*RECORD EXCERPTS:*
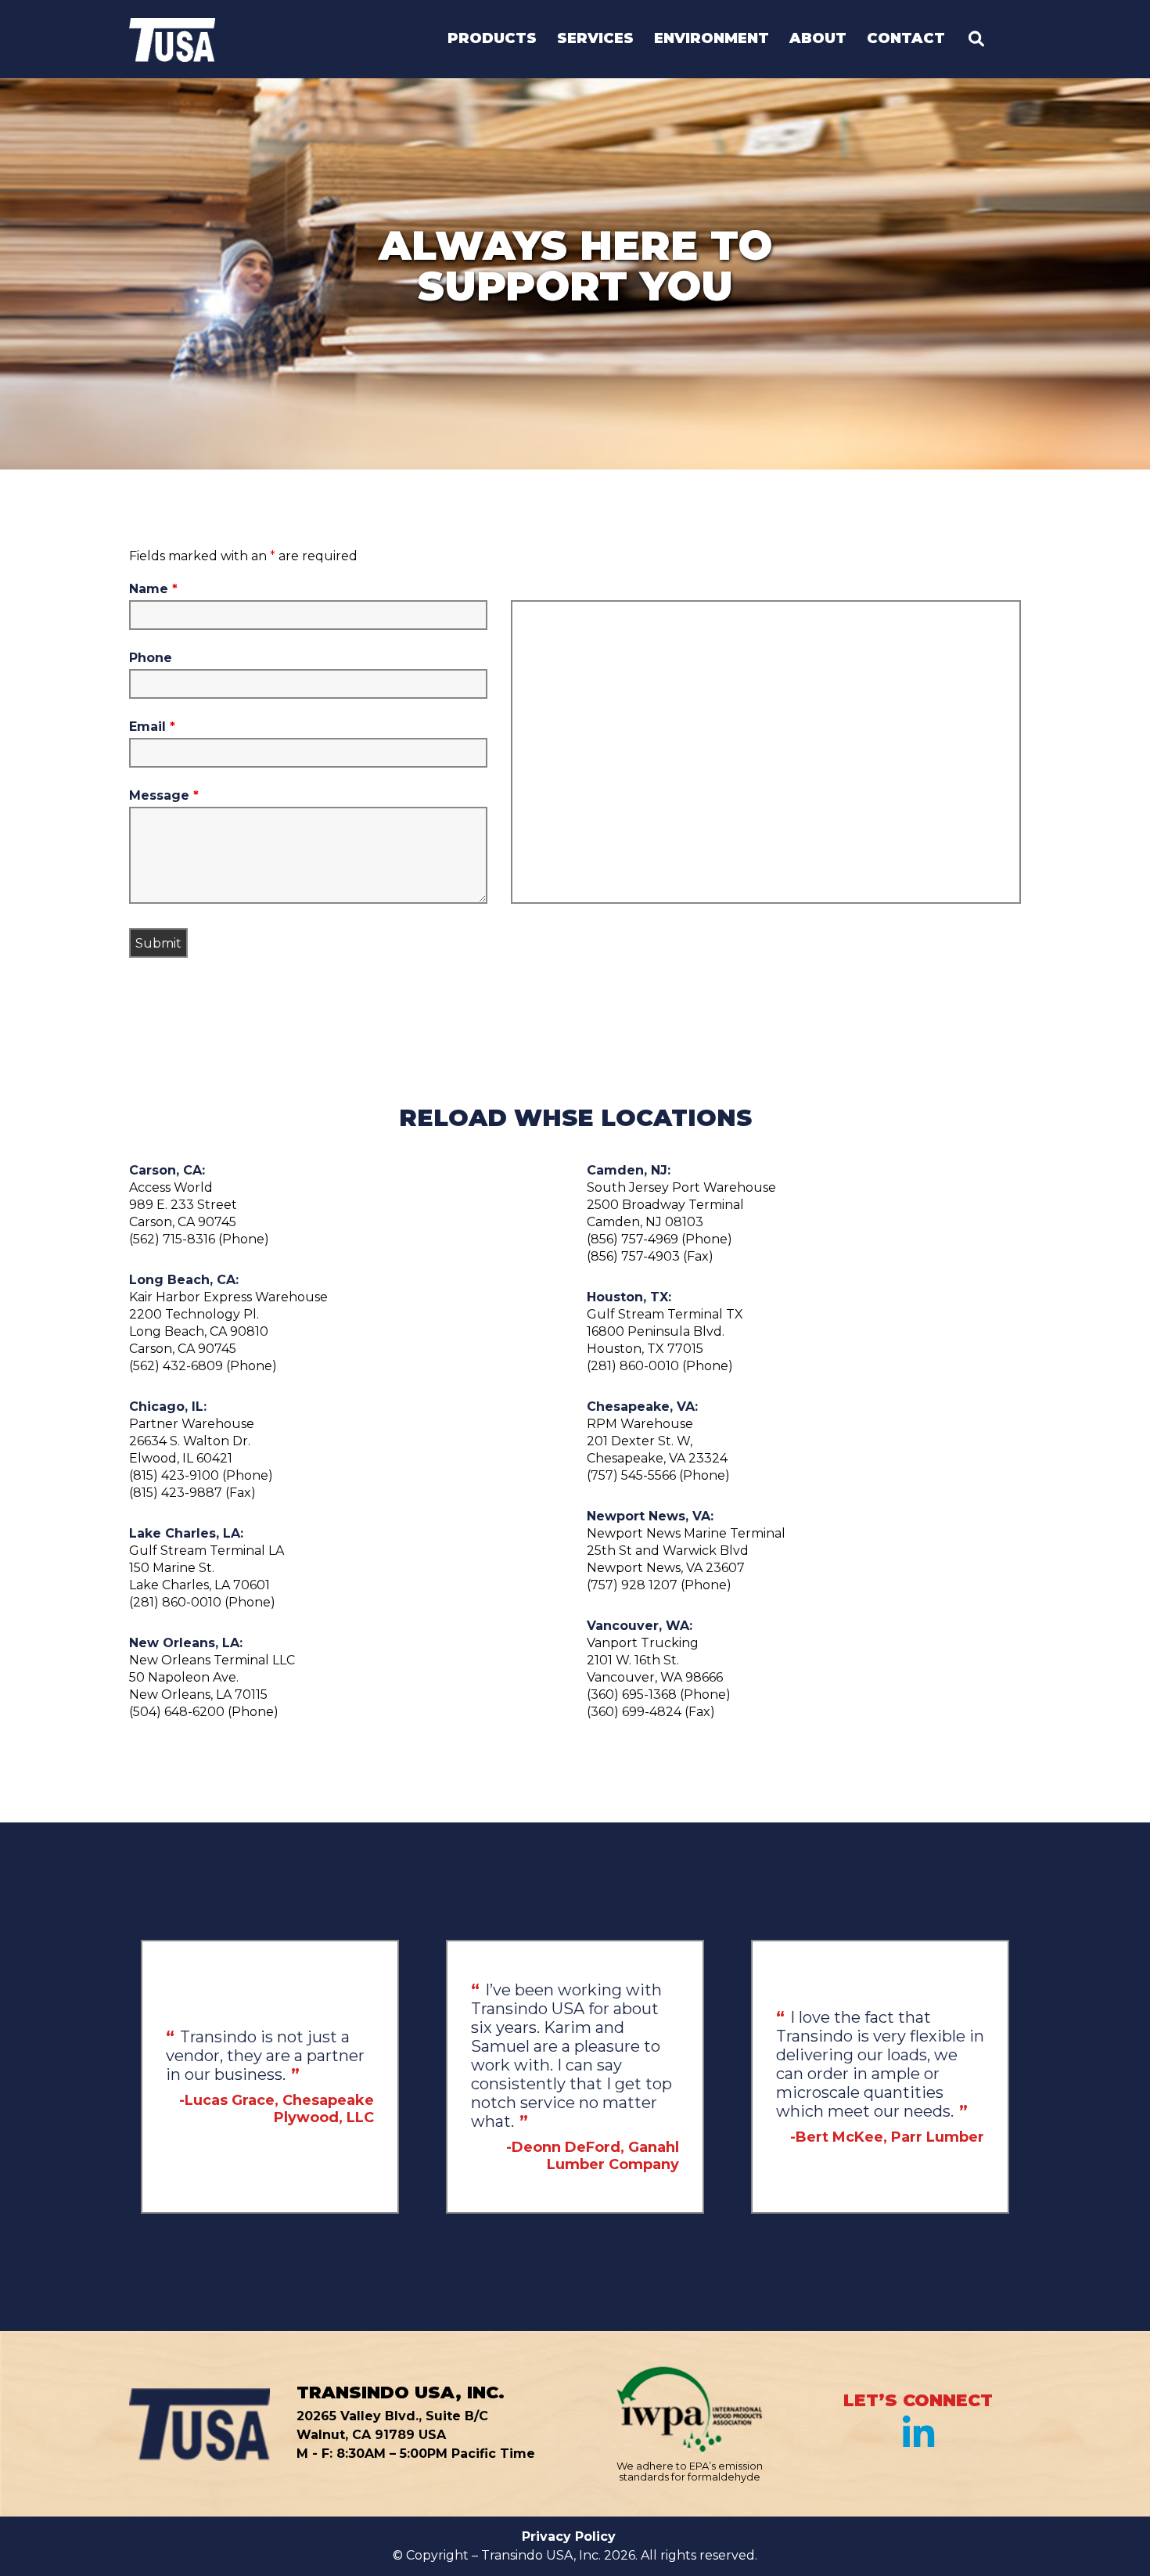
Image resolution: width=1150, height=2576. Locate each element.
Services (595, 39)
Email (152, 727)
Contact (906, 39)
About (817, 39)
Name (153, 589)
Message (164, 796)
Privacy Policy (569, 2536)
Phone (150, 658)
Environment (711, 39)
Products (492, 39)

*TASK DETAILS:*
Return each line above exactly; any pictures are to be skipped.

*SOLUTION FOR THIS TASK:*
Image resolution: width=1150, height=2576. Locate each element.
Services (595, 39)
Email (152, 727)
Contact (906, 39)
About (817, 39)
Name (153, 589)
Message (164, 796)
Privacy Policy (569, 2536)
Phone (150, 658)
Environment (711, 39)
Products (492, 39)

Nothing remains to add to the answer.